▶ [EXCERPT TO READ]:
Glodean Champion 7:34
That is so beautiful that you said it’s so true. The funny thing is I did a I went whale watching with some friends on Saturday. And this is my second whale watching trip. My birthday was a couple of weeks ago when I went on my birthday. But we only saw the way we saw one wheel a couple of times. And I asked a bunch of questions then. But then this time, we saw one whale or two whales but a bunch of times. And the more more I saw the whale, the more I noticed about it as I took pictures. And so I was asking a million questions. And my friend leaned over and said, You do not have a scarcity of questions. And I said, but I want to know like, I’m curious about you know, and then it made me think like, Yeah, I’m like that. And then my 12 year old self, I have an inner 12 year old that I nurture I believe in her I love her dearly. So when I do things like that, like she comes to the forefront, right? So my questions are not quite intellectual or, or whatever. But they’re, you know what I mean? They are but you know what I mean? Yeah, so anyway,
Kevin Stafford 8:37
questions are shaping serve the purpose, sometimes questions about exploring, sometimes questions are about acquiring data. Sometimes questions are just designed to provoke more questions. You know, the each question kind of has its own purpose, you know, dances to its own rhythm to keep that keep that analogy going.

▶ [WRITTEN PROBLEM A]:
Pick out every line in the entries below that contains the string "This", and copy each of those lines in full.

▶ [EXERCISE MATERIALS]:
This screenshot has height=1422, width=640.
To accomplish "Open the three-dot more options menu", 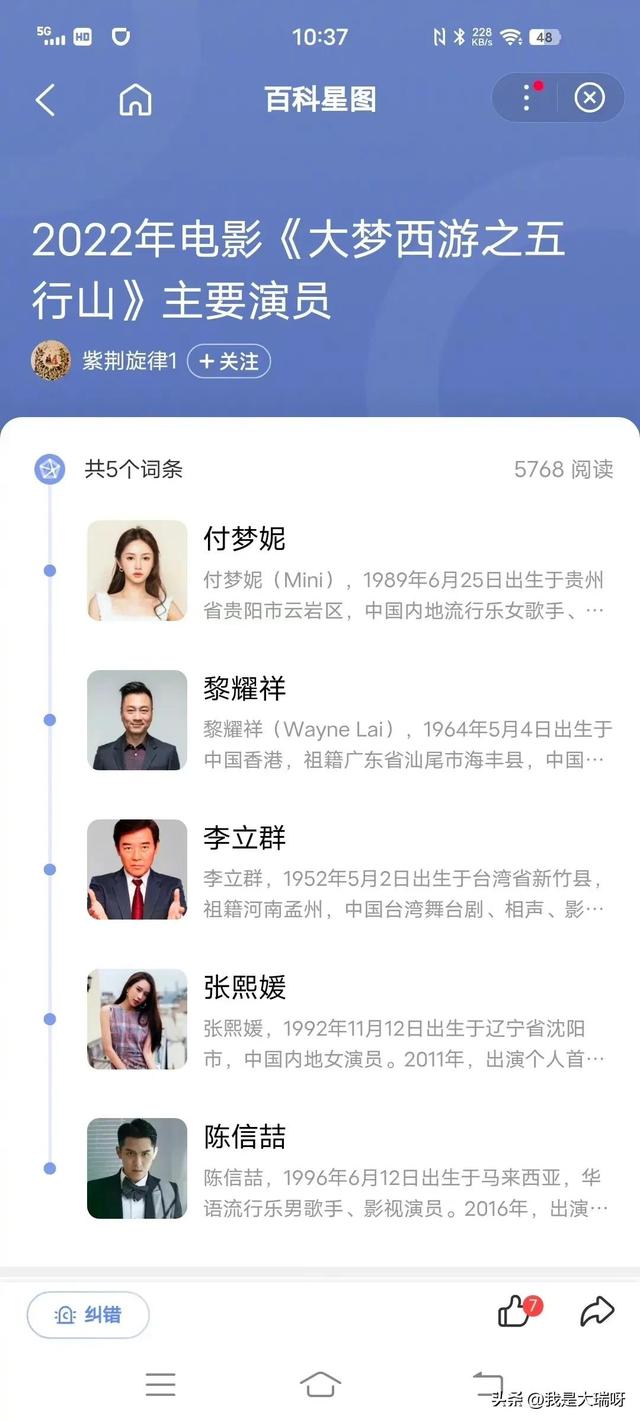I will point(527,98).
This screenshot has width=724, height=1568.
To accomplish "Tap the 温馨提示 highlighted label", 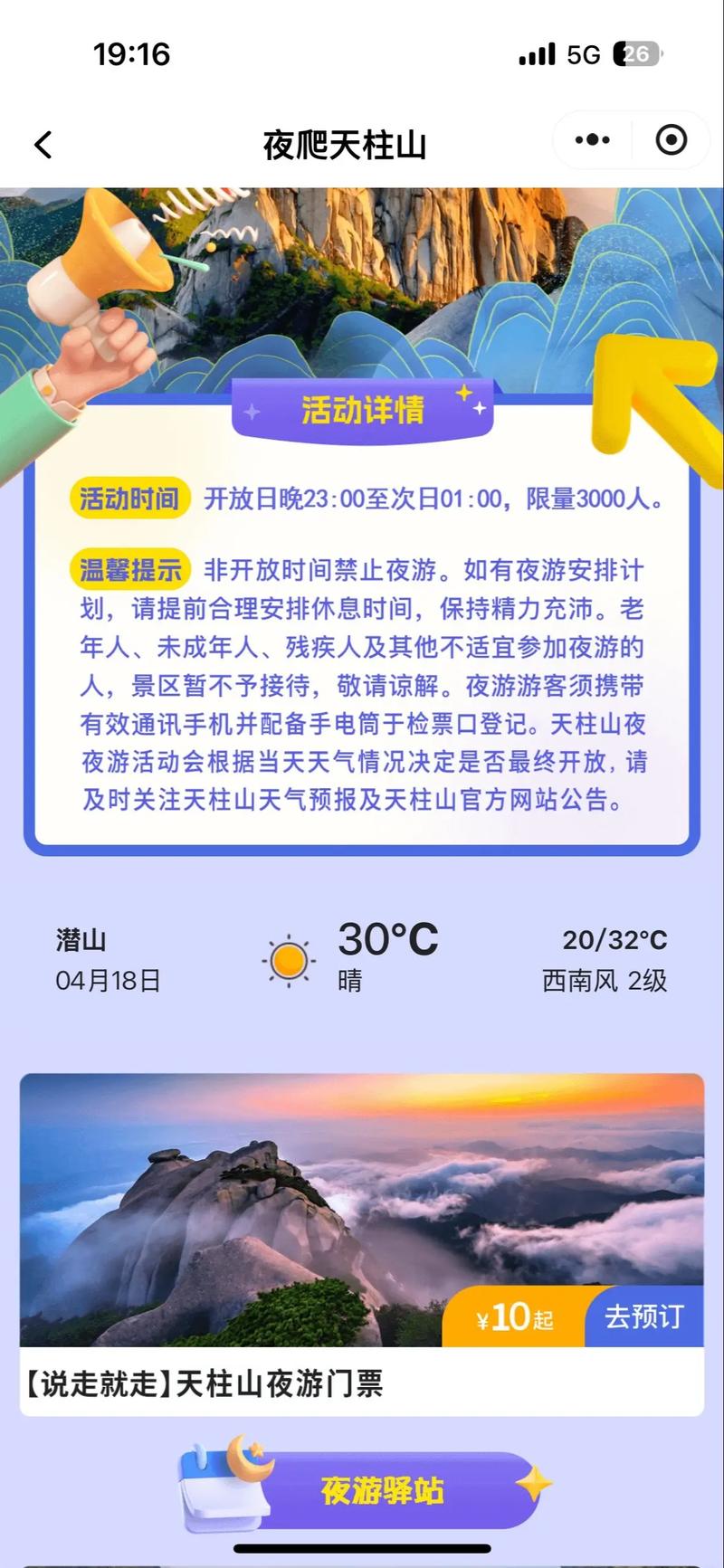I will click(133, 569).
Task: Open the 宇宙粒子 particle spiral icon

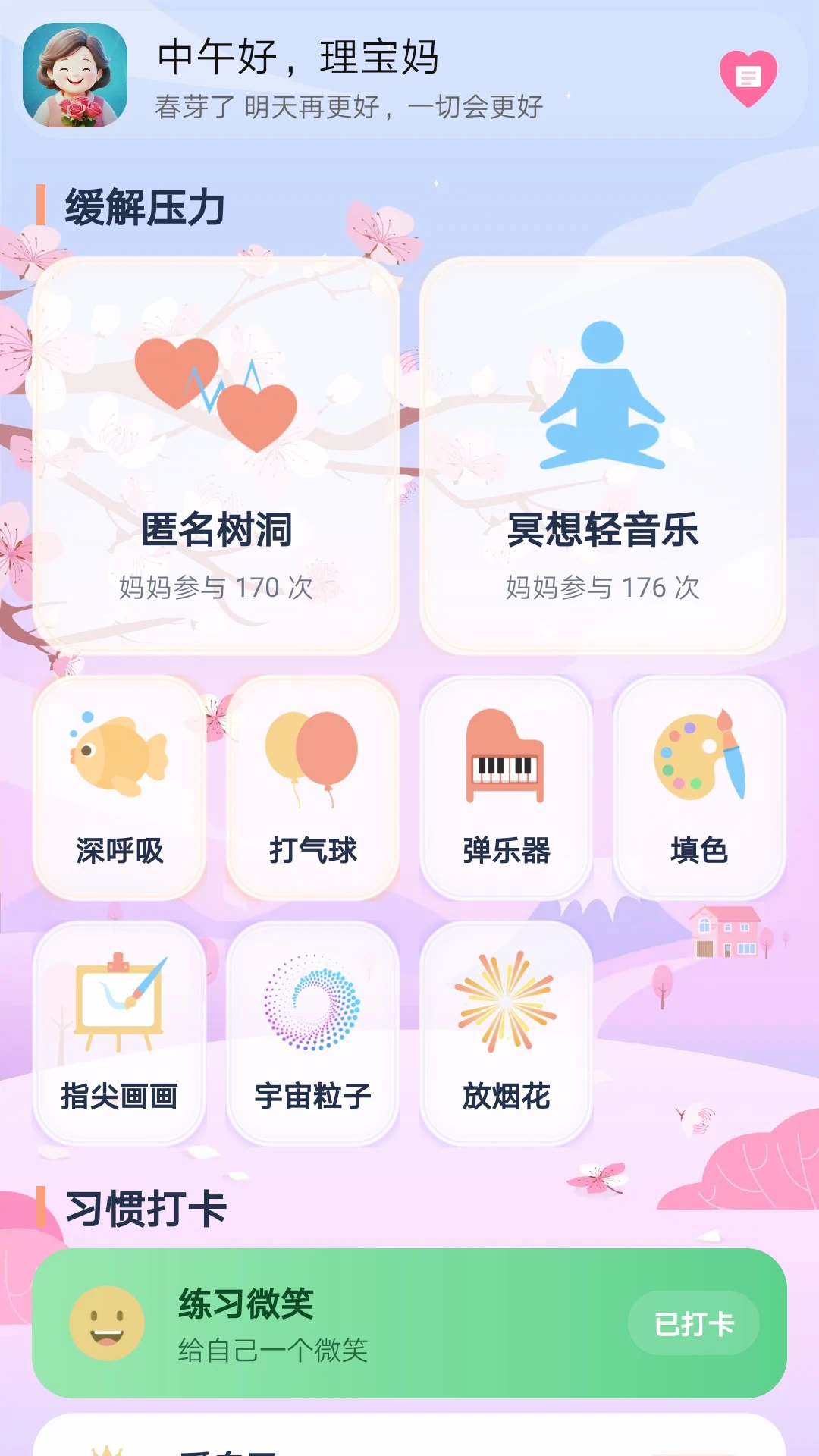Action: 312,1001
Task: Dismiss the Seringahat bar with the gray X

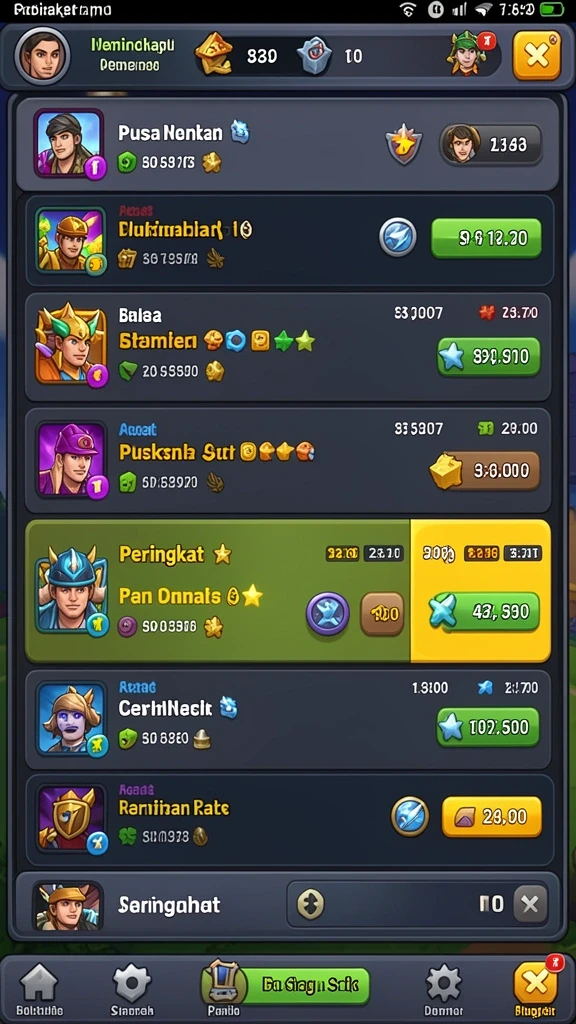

▶ [WRITTEN PROBLEM B]:
Extend the whale-watching conversation transcript past its last line.

▶ [EXERCISE RESPONSE A]:
This screenshot has height=1422, width=640.
This screenshot has width=724, height=1568.

▶ [EXERCISE RESPONSE B]:
Glodean Champion 8:53
Yes, I Yeah. Well, because my mother, the first time like, came home with a bad grade, like I got to see in something. And my mother asked me why I got to see. And I said, because I didn’t understand all of it. And she said, Well, did you ask any questions? And I said, No. And she said, so I’m sending you to school, not bad questions. And I said, Well, I don’t want to ask a stupid question. And that’s when she said, there are no stupid questions. Only a stupid one is the one you don’t ask. So it. It’s kind of true, though, when you think about it, right? I mean, I remember sitting in meetings where, where people clearly didn’t understand what was being asked to them. You could see it on their faces. But nobody wanted to be the one to say, I don’t understand. So guess what I would be like that I don’t understand for the sake of the team. Because to me, I felt like if they walk out of this room, unclear and I’m the only one who has asked the question or or didn’t ask the question, because I understood it. Then I’m going to be fighting with them about what I heard versus what they heard, even though they didn’t ask the questions. So I would ask anyway, Hello. felt that a dance though,
Kevin Stafford 10:02
is what it feels like. And also, I just love that like, you kind of you kind of walk right up to it like, what do you have to lose by asking?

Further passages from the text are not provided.